Una mastoplastica additiva come regalo per il 18esimo compleanno. Sono sempre di più le ragazze che, ai genitori, chiedono un seno più grande per festeggiare l’ingresso nella maggiore età. Emanuele Bartoletti, presidente della SIME, la Società Italiana di Medicina Estetica, ha lanciato l’allarme: “La medicina non deve diventare una moda dettata dai social”. Anche perché, sui social, tutto sembra molto più semplice di ciò che è. Influencer e aspiranti tali mostrano i risultati dei loro interventi, senza parlare dei rischi, o del post-operatorio, ma concentrandosi unicamente sull’equazione più bella = più felice.
In realtà, rifarsi il seno non è certo come applicarsi un nuovo make-up. Ed è fondamentale che un corpo abbia completato il suo naturale sviluppo per potervi intervenire.
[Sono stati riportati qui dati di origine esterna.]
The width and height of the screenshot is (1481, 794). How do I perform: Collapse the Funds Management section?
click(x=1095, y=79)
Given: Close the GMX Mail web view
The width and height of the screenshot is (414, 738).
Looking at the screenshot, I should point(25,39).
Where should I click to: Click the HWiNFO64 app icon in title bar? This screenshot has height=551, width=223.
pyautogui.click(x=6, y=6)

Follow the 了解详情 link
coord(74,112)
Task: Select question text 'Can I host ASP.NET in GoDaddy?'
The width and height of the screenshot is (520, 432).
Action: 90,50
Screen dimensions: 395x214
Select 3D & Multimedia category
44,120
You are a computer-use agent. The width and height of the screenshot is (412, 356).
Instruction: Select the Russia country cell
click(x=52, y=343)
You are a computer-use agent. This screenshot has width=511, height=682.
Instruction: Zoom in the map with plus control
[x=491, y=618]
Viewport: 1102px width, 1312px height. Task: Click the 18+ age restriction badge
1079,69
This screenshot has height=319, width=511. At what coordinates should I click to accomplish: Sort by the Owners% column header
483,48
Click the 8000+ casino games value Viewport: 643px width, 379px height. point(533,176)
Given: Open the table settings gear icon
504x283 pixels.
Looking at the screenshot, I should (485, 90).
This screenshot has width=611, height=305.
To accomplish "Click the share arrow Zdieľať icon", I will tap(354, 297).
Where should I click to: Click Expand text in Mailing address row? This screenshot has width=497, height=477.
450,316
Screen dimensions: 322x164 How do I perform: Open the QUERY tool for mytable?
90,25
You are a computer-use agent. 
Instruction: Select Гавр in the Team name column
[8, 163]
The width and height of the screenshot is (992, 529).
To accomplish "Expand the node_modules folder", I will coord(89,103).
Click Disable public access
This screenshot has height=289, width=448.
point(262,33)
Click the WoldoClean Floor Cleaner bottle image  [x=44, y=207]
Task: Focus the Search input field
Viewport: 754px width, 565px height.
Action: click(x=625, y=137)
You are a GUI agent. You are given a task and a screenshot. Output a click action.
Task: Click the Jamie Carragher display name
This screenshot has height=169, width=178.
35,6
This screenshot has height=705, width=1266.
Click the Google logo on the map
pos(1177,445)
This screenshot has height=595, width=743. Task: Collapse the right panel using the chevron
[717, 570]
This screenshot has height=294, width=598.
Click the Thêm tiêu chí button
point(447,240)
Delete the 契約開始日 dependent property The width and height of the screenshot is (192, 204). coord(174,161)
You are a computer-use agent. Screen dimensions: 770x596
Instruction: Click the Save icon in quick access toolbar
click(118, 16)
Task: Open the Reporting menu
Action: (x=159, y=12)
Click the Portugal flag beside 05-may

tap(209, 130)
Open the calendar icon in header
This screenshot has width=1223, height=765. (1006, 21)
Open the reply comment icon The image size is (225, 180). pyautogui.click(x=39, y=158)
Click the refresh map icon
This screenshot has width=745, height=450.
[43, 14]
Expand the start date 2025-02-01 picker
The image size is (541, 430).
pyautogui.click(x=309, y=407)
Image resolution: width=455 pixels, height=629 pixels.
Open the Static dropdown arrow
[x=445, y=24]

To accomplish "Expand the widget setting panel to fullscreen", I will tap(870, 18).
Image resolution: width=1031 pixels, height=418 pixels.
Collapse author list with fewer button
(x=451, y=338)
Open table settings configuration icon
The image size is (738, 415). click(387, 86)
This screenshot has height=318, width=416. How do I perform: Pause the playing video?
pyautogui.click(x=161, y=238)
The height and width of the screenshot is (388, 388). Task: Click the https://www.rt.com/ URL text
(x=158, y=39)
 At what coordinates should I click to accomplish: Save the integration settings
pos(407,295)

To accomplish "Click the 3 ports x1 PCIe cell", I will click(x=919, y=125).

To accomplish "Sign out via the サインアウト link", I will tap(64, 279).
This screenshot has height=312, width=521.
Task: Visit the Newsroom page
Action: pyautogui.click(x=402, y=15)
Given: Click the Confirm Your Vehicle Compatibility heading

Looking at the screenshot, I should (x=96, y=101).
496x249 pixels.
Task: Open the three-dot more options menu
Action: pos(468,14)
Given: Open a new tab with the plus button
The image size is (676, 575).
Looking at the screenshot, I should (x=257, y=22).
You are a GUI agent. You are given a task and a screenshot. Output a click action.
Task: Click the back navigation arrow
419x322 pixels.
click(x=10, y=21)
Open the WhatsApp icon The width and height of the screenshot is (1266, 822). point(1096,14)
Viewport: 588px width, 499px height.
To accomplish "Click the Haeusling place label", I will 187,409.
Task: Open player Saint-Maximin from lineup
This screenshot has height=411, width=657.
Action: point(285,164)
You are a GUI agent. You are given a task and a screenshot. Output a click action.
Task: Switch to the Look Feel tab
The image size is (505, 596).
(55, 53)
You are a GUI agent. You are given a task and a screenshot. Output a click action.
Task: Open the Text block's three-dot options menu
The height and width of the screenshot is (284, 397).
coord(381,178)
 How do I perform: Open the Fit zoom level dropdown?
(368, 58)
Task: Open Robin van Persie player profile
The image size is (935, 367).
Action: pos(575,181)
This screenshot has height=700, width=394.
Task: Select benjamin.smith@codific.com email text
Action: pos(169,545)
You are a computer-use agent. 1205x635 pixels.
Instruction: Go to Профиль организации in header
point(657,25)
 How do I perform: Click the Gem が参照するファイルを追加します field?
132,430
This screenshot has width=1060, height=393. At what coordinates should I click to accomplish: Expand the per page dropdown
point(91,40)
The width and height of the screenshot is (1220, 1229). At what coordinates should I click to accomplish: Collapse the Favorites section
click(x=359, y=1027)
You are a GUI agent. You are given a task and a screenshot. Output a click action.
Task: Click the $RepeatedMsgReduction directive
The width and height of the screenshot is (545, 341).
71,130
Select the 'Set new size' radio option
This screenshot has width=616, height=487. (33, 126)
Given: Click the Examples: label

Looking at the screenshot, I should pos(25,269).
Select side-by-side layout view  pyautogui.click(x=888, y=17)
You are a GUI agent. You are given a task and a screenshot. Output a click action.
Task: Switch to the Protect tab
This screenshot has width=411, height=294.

Perché, se dal 2012 è vietato dalla Legge operare al seno una ragazza minorenne per finalità estetiche, è anche vero che – quelle stesse ragazze, talvolta incoraggiate dalle madri – chiedono la mastoplastica additiva non appena compiono 18 anni. Un’età che, in termini di sviluppo anatomico, non è troppo diversa dai 16 o dai 17.
Io, da chirurgo con anni d’esperienza e centinaia di interventi alle spalle, condivido la preoccupazione del dottor Bartorelli: l’adolescenza è un periodo colmo d’incertezza e di insicurezza, ed è fondamentale riflettere bene prima di sottoporsi a un intervento estetico che cambia la fisionomia del proprio corpo.
In genere, alla decisione di operarsi, si arriva infatti dopo un disagio manifesto. Un disagio dovuto ad asimmetrie, seni tuberosi, patologie o difetti estetici che hanno reso la vita post-sviluppo particolarmente complicata, in una società in cui bullismo e prese in giro sono lungi dall’essere sconfitti. Le ragazze che chiedono un nuovo seno non appena compiono 18 anni, salvo rari casi non hanno alcun disagio psicologico: considerano la mastoplastica additiva un vezzo, come se fosse un gioiello o una macchina. E questo è pericoloso perché, l’inserimento di una protesi, crea uno sconvolgimento nell’organismo. A 18 anni non si ha la maturità per comprenderlo a pieno, né per capire ciò che si sta facendo. E, l’incoscienza, è incompatibile con un intervento che potenzialmente dura per la vita.